Directions: Start with the first line of the material. Repeat each line exactly through the one that contains "Task: Open Scores in the top bar".

:: Data shown

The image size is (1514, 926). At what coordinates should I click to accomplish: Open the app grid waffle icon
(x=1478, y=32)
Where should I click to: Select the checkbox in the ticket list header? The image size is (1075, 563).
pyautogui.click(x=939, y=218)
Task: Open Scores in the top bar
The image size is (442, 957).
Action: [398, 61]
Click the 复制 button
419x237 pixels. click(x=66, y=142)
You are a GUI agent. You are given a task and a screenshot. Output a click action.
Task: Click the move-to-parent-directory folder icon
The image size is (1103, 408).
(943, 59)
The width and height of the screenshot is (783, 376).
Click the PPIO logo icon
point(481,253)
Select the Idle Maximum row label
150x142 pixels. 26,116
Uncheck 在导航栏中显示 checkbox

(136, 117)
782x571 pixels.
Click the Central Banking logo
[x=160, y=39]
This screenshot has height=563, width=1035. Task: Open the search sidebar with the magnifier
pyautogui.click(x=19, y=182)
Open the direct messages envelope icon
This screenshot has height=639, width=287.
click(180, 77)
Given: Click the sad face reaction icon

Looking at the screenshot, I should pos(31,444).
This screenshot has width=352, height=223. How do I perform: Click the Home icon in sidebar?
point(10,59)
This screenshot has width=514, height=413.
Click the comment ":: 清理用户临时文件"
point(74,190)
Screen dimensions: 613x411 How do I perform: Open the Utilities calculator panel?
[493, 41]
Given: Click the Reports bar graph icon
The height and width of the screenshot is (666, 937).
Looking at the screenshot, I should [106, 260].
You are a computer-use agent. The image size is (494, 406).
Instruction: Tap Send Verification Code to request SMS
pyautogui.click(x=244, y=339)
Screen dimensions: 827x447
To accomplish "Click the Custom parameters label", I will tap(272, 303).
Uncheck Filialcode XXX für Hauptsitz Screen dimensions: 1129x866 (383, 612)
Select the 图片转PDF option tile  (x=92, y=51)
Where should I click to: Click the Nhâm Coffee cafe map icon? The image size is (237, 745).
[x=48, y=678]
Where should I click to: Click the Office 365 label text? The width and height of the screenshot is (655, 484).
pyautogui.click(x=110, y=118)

::::

Task solution:
The image size is (1514, 926). At what coordinates should I click to accomplish: Open the app grid waffle icon
(x=1478, y=32)
Where should I click to: Select the checkbox in the ticket list header? The image size is (1075, 563).
pyautogui.click(x=939, y=218)
Task: Open Scores in the top bar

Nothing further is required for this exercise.